Dati sulla posizione di parole e voci:
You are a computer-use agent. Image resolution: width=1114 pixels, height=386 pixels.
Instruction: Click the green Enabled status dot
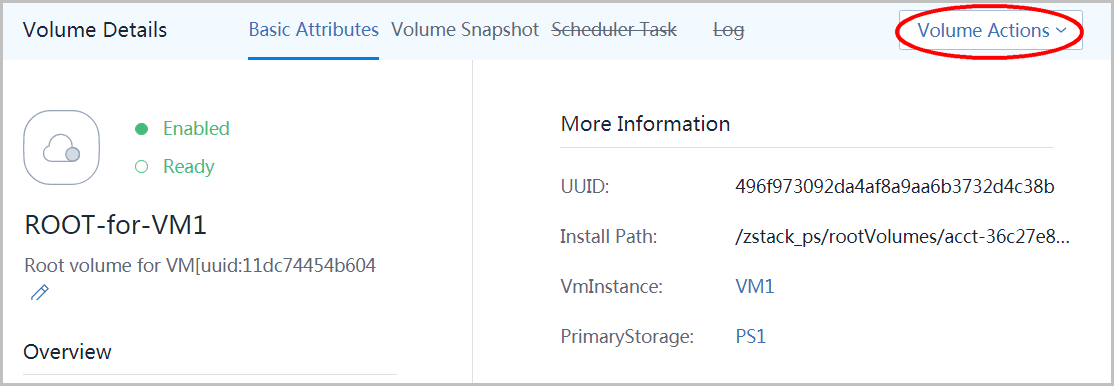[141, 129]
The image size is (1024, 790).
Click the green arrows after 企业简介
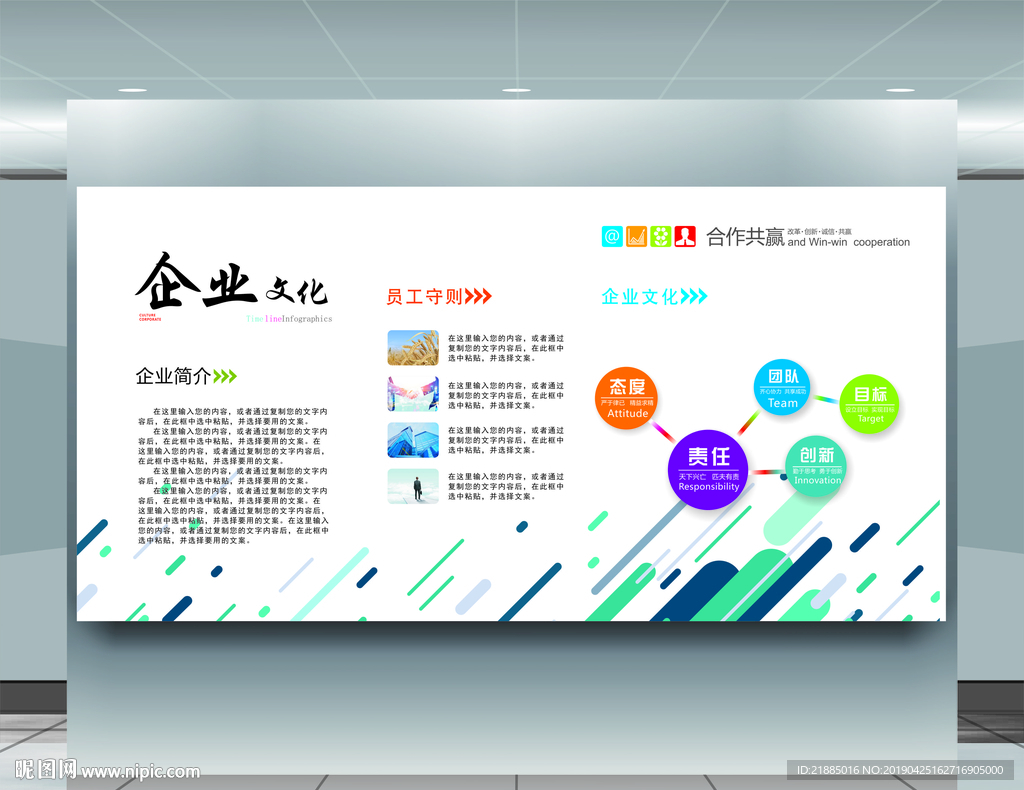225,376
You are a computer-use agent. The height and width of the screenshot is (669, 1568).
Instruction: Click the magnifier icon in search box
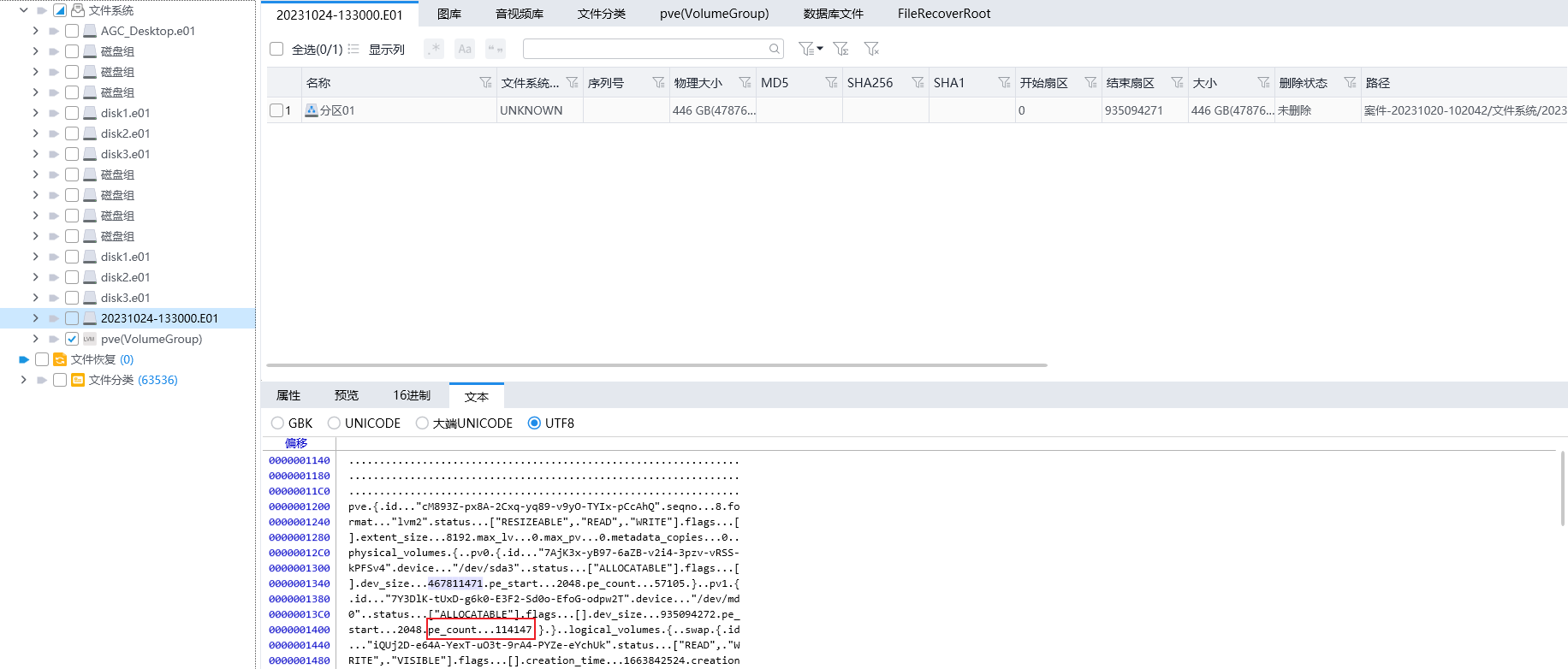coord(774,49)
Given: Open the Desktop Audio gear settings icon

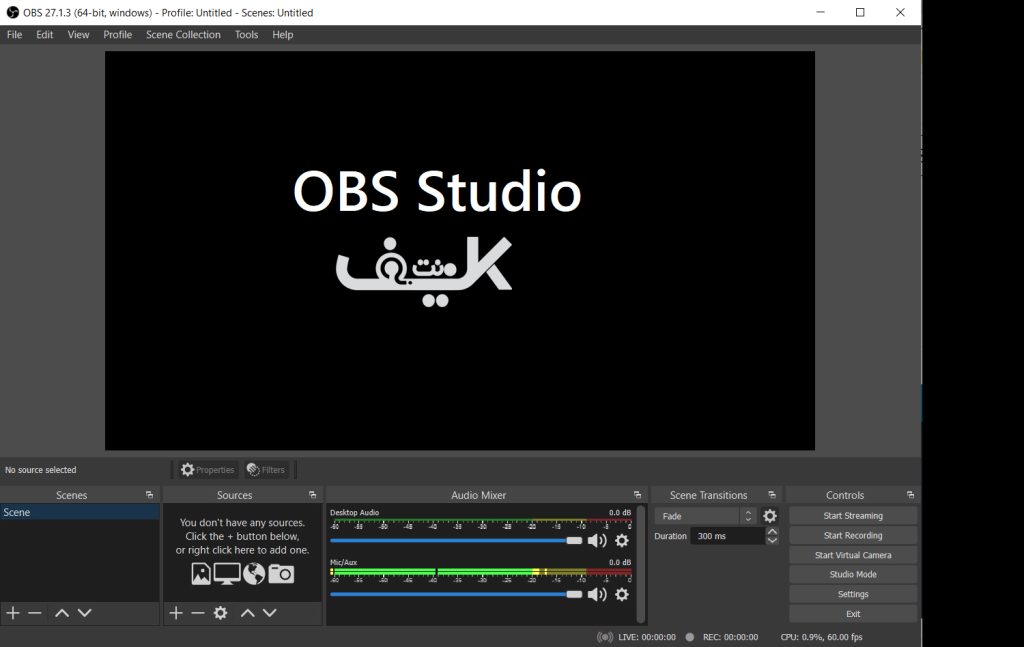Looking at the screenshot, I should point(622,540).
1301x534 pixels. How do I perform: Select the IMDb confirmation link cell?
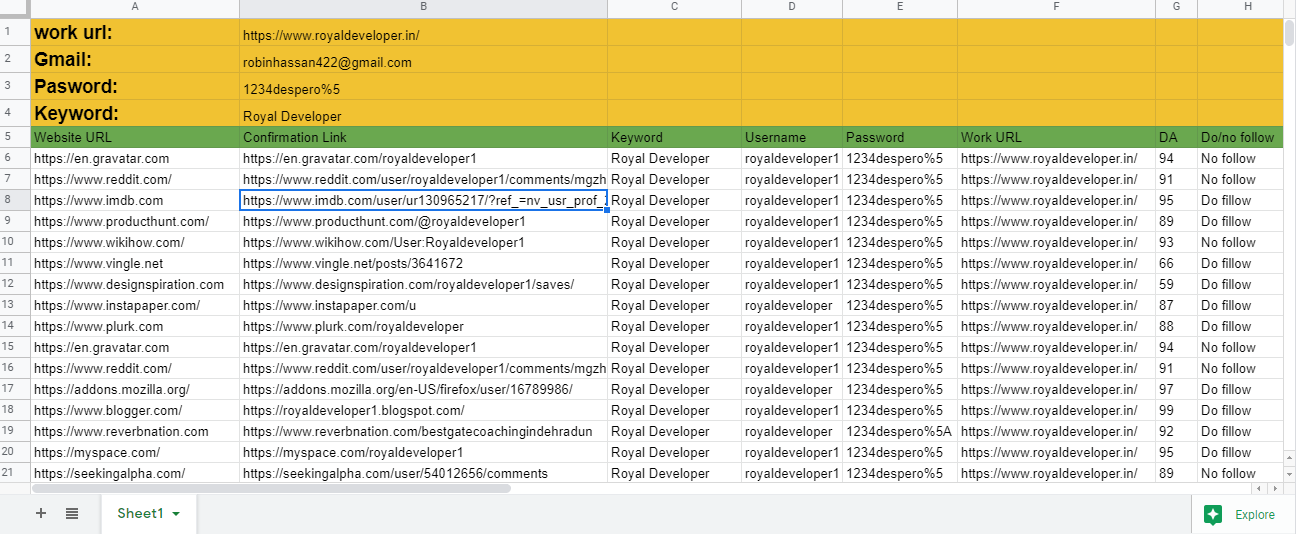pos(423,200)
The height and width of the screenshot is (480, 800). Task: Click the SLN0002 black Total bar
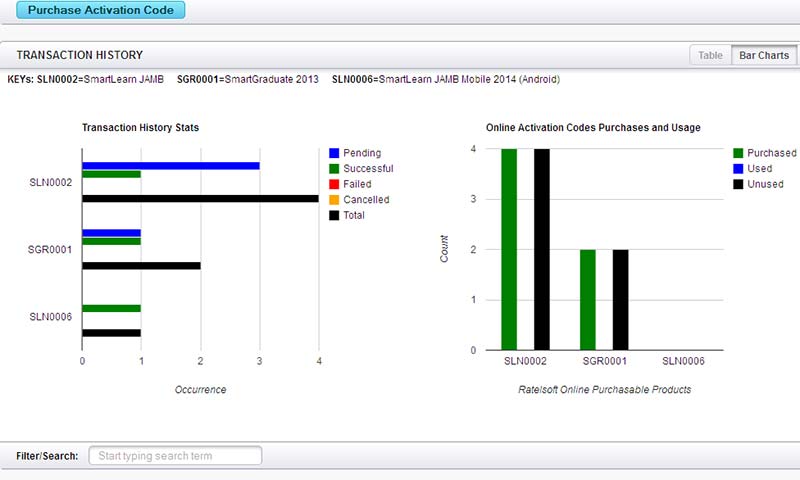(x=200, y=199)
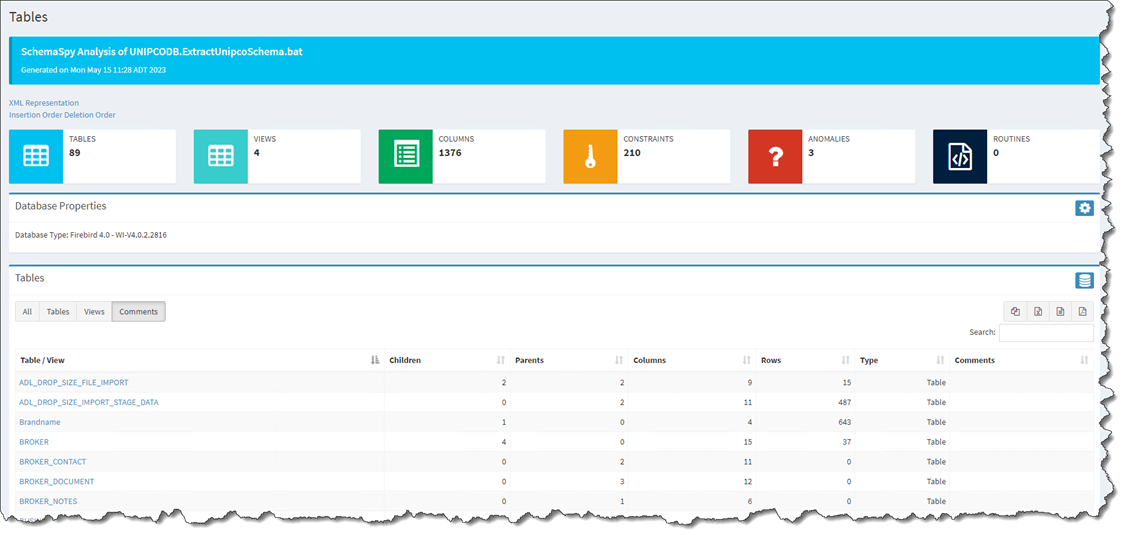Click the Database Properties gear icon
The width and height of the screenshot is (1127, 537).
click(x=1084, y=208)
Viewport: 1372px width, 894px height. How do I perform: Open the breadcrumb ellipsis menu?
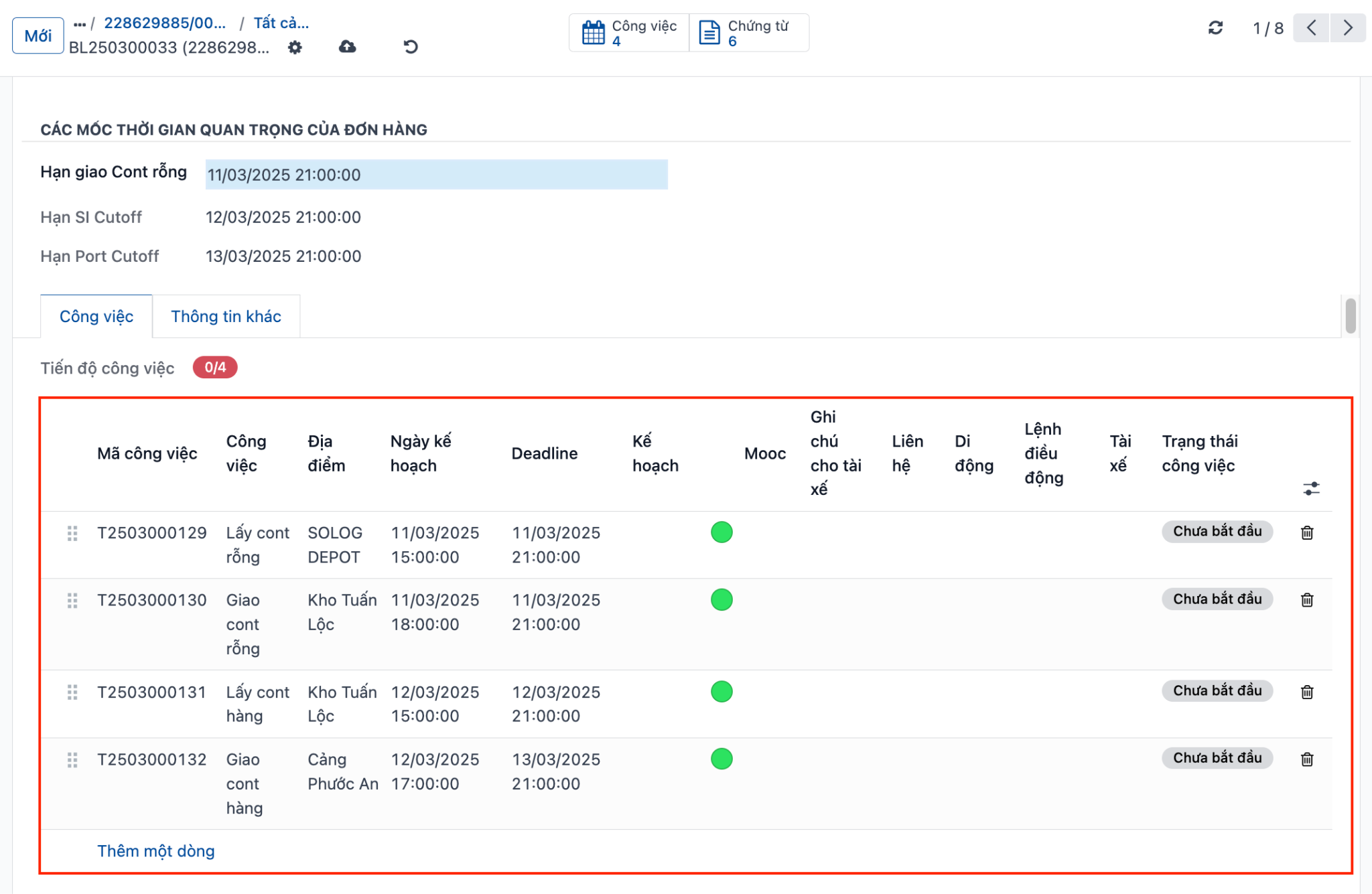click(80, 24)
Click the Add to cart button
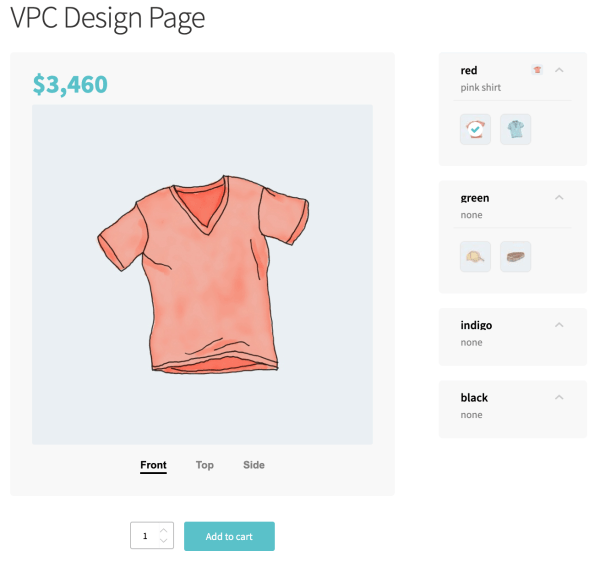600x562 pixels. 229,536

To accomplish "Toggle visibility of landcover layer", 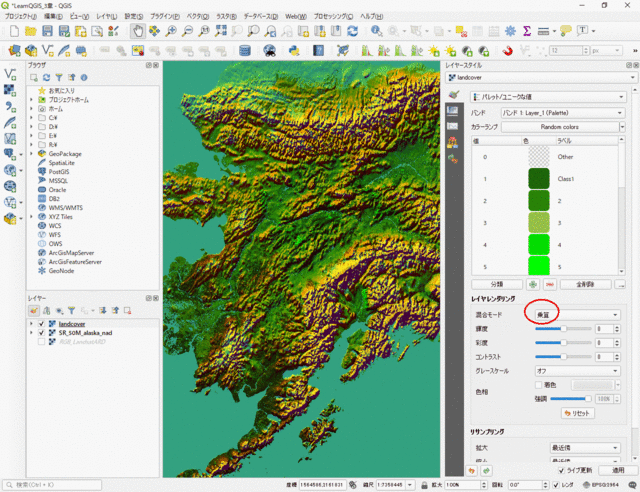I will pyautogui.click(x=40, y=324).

→ **Istruzione data**
Ricopia parola per parola le righe delle voci qui sopra, dalla prima fino alla riga che contiene "coord(774,49)", inclusa. Non riportare le immagini.

→ **Risultato**
You are a computer-use agent. Image resolution: width=1114 pixels, height=386 pixels.
Instruction: Click the green Enabled status dot
[141, 129]
The image size is (1024, 790).
Click the green arrows after 企业简介
225,376
You are a computer-use agent. The height and width of the screenshot is (669, 1568).
Instruction: Click the magnifier icon in search box
coord(774,49)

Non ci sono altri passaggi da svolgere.